- **Excerpt provided**
◆ ◆ ◆ ◆ ◆ ◆ ◆
Anglo American Plc’s Brazilian iron-ore mine suffered operational delays after a pipeline ruptured Monday morning, the company confirmed by email.
The good news is that no one was hurt, the company said. The troubling news is the mishap marks the second potentially harmful mining incident in Brazil this quarter.
Late last month, Brazilian authorities ordered Norsk Hydro ASA’s Alunorte alumina refinery to reduce production by half, citing worries that a rainstorm had caused the leaking and contamination of a nearby river. Located in Brazil’s northern Amazon region, Norsk’s alumina refinery is the world’s largest.
Unfortunately, memories of Brazil’s worst ever environmental disaster, also a mining accident, are still fresh. In November 2015, a rupture at Samarco Mineracao SA’s tailings dam sent billions of gallons of sludge into a river valley. The spill killed as many as 19 people and devastated an entire region. Cleanup continues to this day and thousands are still without jobs as the mine has failed to reopen amid re-licensing delays.
◆ ◆ ◆ ◆ ◆ ◆ ◆
- **Stated problem**
In the piece on Brazilian mining incidents, rewrite the stretch from "Unfortunately, memories of" through "amid re-licensing delays.", changing "sludge" to "mud". The lines after this point come from a separate source.
◆ ◆ ◆ ◆ ◆ ◆ ◆
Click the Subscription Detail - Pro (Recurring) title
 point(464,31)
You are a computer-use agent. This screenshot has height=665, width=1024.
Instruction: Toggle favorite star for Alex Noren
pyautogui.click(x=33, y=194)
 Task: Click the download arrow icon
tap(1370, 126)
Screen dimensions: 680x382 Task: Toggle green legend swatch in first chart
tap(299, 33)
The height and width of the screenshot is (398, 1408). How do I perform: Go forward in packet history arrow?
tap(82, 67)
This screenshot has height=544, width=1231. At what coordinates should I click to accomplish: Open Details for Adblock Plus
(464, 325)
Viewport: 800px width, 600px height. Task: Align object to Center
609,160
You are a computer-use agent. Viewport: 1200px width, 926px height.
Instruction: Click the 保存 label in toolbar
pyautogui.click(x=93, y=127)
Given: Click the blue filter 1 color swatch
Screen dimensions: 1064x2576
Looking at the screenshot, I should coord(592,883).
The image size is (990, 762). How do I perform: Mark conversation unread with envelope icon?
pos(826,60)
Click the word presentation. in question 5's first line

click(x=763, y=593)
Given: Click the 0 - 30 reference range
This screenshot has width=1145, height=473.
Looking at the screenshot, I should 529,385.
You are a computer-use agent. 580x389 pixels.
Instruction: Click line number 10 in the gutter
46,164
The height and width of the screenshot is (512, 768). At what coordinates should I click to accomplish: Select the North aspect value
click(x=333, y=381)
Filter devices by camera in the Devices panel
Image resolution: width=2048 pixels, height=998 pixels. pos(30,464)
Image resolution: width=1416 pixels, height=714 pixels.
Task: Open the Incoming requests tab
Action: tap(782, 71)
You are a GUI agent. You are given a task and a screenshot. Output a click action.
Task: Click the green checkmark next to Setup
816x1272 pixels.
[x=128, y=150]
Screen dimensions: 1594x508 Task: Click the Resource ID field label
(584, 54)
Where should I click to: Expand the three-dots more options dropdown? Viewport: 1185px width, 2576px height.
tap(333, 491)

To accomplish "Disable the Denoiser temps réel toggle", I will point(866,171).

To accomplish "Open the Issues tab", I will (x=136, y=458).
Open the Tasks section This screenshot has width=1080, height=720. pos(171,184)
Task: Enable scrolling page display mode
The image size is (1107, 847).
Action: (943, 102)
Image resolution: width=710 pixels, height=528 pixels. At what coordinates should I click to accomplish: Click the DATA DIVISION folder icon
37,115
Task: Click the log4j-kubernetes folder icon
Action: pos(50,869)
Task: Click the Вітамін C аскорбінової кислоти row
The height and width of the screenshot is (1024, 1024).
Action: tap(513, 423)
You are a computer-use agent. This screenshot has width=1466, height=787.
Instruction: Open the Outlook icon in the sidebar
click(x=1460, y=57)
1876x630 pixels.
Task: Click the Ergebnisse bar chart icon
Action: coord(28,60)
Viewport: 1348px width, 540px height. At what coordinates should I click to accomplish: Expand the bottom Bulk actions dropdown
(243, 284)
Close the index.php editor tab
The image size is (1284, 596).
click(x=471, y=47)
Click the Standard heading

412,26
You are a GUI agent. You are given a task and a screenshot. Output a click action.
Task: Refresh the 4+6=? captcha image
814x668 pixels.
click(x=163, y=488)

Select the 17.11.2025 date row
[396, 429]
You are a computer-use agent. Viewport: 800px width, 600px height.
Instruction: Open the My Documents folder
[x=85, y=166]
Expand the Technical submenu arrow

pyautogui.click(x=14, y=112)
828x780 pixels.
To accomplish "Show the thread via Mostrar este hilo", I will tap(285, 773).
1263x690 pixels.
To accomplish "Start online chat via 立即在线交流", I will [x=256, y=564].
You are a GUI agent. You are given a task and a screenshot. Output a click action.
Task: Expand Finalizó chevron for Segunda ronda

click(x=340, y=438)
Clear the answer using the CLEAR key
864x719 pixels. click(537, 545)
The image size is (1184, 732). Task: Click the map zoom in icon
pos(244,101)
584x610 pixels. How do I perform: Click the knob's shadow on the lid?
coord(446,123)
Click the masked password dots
◆ ◆ ◆ ◆ ◆ ◆ ◆
- **Solution to the problem**
Unfortunately, memories of Brazil’s worst ever environmental disaster, also a mining accident, are still fresh. In November 2015, a rupture at Samarco Mineracao SA’s tailings dam sent billions of gallons of mud into a river valley. The spill killed as many as 19 people and devastated an entire region. Cleanup continues to this day and thousands are still without jobs as the mine has failed to reopen amid re-licensing delays.